Mas que me guia em direção a mim mesmo.


[1] Cora Anderson, Fifty Years in the Feri Tradition, p. 30.

[2] Victor Anderson, The Heart of the Initiate, p. 27.

[3] Storm Faerywolf, Betwixt & Between: Exploring the Faery Tradition of Witchcraft, p. 297.

[4] Valerie Walker, The Dustbunnies/MarchHares Big Damn Handout Volume 1.

[5] Victor Anderson, The Heart of the Initiate, p. 27.

[6] Storm Faerywolf, Betwixt & Between: Exploring the Faery Tradition of the Craft, p. 298.

[7] Ensinamento transmitido por Pandora, Iniciada Reclaiming e Feri, no livro the T. Thorn Coyle, Evolutionary Witchcraft.

[8] Conhecimento oral transmitido por Bruno Pythio em conversas privadas.

[9] T. Thorn Coyle, Evolutionary Witchcraft, p.19.

[10] Cora Anderson, Fifty Years in the Feri Tradition, p. 30.

[11] Música tradicional da Tradição Reclaiming de Bruxaria.

[12] T. Thorn Coyle, Evolutionary Witchcraft.

[13] Uma alusão ao dizer de Victor Anderson: “Tudo que vale a pena é perigoso.”

[14] Poesia de minha autoria, um tributo ao Coração Negro.
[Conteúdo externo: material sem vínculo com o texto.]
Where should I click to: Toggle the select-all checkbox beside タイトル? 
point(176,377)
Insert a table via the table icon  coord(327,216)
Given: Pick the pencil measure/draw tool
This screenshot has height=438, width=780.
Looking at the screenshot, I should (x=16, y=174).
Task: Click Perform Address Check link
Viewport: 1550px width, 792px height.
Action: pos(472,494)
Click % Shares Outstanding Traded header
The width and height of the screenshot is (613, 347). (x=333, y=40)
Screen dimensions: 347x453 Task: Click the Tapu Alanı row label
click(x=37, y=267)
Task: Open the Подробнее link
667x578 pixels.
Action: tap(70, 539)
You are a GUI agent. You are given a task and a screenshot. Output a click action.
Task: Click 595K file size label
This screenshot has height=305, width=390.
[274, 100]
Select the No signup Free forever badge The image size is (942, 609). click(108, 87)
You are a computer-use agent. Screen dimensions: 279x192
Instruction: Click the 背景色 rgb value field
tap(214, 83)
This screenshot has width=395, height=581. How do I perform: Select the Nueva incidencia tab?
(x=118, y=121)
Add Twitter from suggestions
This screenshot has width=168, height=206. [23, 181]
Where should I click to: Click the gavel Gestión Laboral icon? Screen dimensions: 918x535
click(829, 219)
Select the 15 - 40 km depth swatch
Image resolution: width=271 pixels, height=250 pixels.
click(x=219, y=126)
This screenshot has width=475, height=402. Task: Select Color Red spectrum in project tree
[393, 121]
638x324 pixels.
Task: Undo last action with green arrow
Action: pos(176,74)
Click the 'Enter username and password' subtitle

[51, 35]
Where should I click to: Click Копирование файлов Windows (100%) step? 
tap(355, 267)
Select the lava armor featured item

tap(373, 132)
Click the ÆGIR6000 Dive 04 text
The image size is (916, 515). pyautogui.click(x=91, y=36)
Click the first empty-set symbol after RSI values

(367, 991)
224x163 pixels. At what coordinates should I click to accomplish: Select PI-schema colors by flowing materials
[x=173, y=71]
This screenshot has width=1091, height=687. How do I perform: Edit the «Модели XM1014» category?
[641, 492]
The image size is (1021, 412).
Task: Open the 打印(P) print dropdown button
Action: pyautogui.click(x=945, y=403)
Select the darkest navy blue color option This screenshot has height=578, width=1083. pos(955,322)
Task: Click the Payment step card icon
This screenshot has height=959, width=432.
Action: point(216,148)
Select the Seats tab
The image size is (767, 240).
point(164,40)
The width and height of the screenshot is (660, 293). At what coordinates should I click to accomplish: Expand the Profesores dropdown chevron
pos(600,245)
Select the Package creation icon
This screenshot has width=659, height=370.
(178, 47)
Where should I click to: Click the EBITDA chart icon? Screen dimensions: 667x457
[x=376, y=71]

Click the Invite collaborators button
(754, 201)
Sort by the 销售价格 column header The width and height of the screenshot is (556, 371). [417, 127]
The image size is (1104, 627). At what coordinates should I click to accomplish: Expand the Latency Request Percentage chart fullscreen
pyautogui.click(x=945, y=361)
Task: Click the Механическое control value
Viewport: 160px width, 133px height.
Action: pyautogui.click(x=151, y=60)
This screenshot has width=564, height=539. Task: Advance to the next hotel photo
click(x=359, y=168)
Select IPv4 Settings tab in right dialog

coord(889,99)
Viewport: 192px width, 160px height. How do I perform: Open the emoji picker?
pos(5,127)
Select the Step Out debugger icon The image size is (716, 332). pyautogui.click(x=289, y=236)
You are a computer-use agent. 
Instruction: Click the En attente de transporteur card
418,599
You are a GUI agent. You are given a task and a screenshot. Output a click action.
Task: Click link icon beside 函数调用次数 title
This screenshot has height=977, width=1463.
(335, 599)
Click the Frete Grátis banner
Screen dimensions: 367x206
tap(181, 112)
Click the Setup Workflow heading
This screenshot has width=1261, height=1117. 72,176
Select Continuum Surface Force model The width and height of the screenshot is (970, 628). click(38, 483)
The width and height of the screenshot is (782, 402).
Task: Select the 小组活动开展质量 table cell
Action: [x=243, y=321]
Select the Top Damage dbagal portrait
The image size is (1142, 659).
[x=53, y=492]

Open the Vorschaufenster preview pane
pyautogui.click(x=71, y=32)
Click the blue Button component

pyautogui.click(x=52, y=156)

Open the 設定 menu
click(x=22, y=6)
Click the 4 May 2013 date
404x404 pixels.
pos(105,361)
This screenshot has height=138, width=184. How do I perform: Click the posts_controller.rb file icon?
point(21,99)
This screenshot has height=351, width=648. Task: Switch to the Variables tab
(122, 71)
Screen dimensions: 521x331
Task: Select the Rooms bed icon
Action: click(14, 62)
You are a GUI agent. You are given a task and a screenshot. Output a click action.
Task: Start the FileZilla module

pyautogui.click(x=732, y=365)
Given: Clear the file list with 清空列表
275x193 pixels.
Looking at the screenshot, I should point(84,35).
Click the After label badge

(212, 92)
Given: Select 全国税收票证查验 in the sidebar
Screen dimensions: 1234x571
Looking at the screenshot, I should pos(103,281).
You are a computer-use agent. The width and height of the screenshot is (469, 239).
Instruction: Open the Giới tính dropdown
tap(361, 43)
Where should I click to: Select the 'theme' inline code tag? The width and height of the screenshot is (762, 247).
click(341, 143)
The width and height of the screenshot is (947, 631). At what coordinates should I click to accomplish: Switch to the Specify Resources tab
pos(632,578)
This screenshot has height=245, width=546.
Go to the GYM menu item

Lilo Assenci (ele/elu) vive nas terras colonizadas do povo Jacutinga, também conhecidas como Nova Iguaçu – RJ. É uma Bruxa queer/não binárie, ume sacerdotize, um Coelho da Lua, tradutor e professor, praticando bruxaria há mais de 15 anos. É iniciado na Tradição Feri de Bruxaria, sendo co-fundador do Clã Coelhos da Lua, grupo de cunho familiar de práticas Feri. É uma Bruxa Reclaiming, sendo um dos membros fundadores e organizadores da comunidade Reclaiming Brasil. Co-ensina core classes presencialmente e online em Witchcamps e em comunidades diversas, e co-facilita rituais nacional e internacionalmente. Seu trabalho mágico é profundamente conectado com o anarquismo, imersão na magia e sabedoria da terra e do mundo dos espíritos, comunhão com os espíritos humanos e não humanos, inclusividade e justiça radicais, folclore e ativismo mágico-político. Tecendo magia, cura e ativismo em um trabalho de auto possessão e integração, este é o caminho que ele encontra para encantar os mundos.